2013-11-15

Start-up business owners encounter many problems with regard to their businesses. Some of them are internal. These include finance, machinery, human resources, etc. Other factors are external and include competition, the state of economy, changing consumer behavior, etc. These are all challenges for these business owners. Here are books that are likely to help them manage their business better.

The 4-Hour Workweek: Escape 9-5, Live Anywhere, and Join the New Rich - Timothy Ferriss

In this book, Timothy Ferriss uses an acronym DEAL to represent the main four chapters. The acronym DEAL stands for Definition, Elimination, Automation and Liberation. Definition means your objectives, to set goals, to decide what is important, to overcome fears. Elimination represents the time management, because 80% of your benefits come from 20% of effort. Automation is about to increase your cash flow. Liberation represents freeing yourself from traditional expectations, design the job to increase mobility.

Good to Great: Why Some Companies Make the Leap And Others Don’t – Jim Collins

Jim Collins defines greatness of a company in terms of its performance. Its performance should be several folds better than market average continuously over a time period. Reading this book, you can know leaders’ the characteristics that enable them to their company from ‘good’ to ‘great’, and hire the right people.

The E-Myth Revisited: Why Most Small Businesses Don’t Work and What to Do About It – Michael E. Gerber

This book helps small start-ups grow the business in an assured and productive way. In this book, Michael E. Gerber walks through the steps in life of a business. It is from the entrepreneurial infancy to mature entrepreneurial perspective through adolescent growing pains. The book is a good guide for all businesses that want to succeed, and shows the lessons to apply the franchising any business (whether or not it is a franchise). The author overlooks the difference between working in your business and working on your business.

The $100 Startup: Reinvent the Way You Make a Living, Do What You Love, and Create a New Future – Chris Guillebeau

In The $100 Startup, Chris Guillebeau discusses the challenges a small business encounters when starting and growing. This book is a guide for small business start-ups to overcome these challenges. The $100 Startup is the result of research by surveys and hundreds of interviews with startup businesses. Most points in the book are illustrated by examples.

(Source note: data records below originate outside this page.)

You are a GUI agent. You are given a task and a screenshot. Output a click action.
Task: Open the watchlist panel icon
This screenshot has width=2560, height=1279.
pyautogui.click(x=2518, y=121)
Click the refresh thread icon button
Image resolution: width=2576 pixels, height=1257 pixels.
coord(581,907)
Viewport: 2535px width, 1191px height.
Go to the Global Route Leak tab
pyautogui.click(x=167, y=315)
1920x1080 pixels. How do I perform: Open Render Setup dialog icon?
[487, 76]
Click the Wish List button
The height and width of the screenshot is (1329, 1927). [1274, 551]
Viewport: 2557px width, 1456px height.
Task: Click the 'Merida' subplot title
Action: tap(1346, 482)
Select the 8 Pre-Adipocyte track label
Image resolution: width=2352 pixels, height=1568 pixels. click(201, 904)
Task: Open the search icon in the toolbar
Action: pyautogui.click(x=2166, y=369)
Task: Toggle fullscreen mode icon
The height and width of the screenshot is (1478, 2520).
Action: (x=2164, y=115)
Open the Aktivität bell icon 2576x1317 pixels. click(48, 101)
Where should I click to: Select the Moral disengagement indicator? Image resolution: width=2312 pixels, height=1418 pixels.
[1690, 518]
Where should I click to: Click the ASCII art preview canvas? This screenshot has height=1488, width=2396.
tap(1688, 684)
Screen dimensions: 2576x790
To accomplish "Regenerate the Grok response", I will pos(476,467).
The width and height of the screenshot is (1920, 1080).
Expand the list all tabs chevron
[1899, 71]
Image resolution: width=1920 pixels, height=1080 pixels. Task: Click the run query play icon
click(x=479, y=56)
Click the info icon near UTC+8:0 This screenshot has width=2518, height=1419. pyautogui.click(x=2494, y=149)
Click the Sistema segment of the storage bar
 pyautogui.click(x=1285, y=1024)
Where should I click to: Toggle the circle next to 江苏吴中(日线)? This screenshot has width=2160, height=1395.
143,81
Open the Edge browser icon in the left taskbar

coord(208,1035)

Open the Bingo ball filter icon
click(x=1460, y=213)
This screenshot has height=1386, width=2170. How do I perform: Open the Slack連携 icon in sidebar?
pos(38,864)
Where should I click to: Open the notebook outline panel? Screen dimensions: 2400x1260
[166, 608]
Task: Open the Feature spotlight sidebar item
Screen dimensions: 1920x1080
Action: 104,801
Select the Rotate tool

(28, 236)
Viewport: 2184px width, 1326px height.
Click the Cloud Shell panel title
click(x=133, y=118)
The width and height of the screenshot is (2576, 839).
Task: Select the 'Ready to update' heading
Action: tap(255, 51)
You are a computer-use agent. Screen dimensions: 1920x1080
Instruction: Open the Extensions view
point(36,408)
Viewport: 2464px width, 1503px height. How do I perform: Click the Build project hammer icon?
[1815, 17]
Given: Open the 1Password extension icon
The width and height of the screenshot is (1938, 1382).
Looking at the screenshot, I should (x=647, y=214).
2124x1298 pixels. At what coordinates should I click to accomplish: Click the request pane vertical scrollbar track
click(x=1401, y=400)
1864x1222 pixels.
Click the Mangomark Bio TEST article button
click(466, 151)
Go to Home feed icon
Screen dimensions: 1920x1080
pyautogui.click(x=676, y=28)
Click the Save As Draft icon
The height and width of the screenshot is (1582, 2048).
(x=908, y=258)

Crush It!: Why NOW Is the Time to Cash In on Your Passion – Gary Vaynerchuk

This book is about knowing your passion and earning profits pursuing it using the Internet. Gary Vaynerchuk says you need to have the passion to make profits. The author emphasizes using online platform and personal branding to promote business. The book is a good guide for people who want to start business promotion through social media tools, to succeed offline or online business.

The Lean Startup: How Today’s Entrepreneurs Use Continuous Innovation to Create Radically Successful Businesses – Eric Ries

The Lean Startup approach encourages companies that are able to leverage human creativity effectively and are able to use capital more efficiently. This assertion is an inspiration from lean manufacturing. The whole logic of the book depends on rapid scientific experimentation, validated learning, a number of counter initiative practices that can shorten product development cycles without resorting to vanity metrics, measure actual progress, and knowing customers’ real wants. The book helps start-up owners know how to manage their organization better.

Business Model Generation: A Handbook for Visionaries, Game Changers, and Challengers – Alexander Osterwalder and Yves Pigneur

The book is a collection of data design and a serious method for business models to create and analyze. The authors have developed a nine point model from their research that includes resources, costs, partnerships, channels, distribution, sources of income, and customer segments. The theory in this book is easy to implement immediately in your business.

The Art of the Start: The Time-Tested, Battle-Hardened Guide for Anyone Starting Anything – Guy Kawasaki

Guy Kawasaki in his The Art of the Start offers with his two decades of business experience a broad range of advice for businesses to run start-ups efficiently. Guy Kawasaki explains the arts of starting, positioning, pitching, writing a business plan, bootstrapping, recruiting, raising capital, partnering, branding, rainmaking and the art of being a person with honesty and honor.

Rework – Jason Fried, David Heinemeier Hansson

The book shows you an easier, faster and better way to succeed in business. By reading this you will know about, ignoring competition, why you do not need outside investors, and why plans are harmful. The book explains that you need less than you think, there is no need to be a workaholic, no need to staff up, no need to waste time on meetings and paperwork, but you need to stop talking and start working. This book shows the way to be more productive and other ideas that will prompt and inspire you.

Start with Why: How Great Leaders Inspire Everyone to Take Action – Simon Sinek

Some organization and people are more profitable, more influential, more innovative than others. Some command greater loyalty from employees and customers. Among the successful people only a few are able to repeat their success again and again.

Simon Sinek has found in his study on leaders (those who have had greatest influence in the world) that they all communicate, act and think in exactly the same way, and what everyone else does is exactly the opposite. The book provides a framework upon which people can be inspired, movements can be led, and organizations can be built. It all starts with why.

The books discussed help start-up business owners get a positive perspective to approach the diverse challenges they encounter.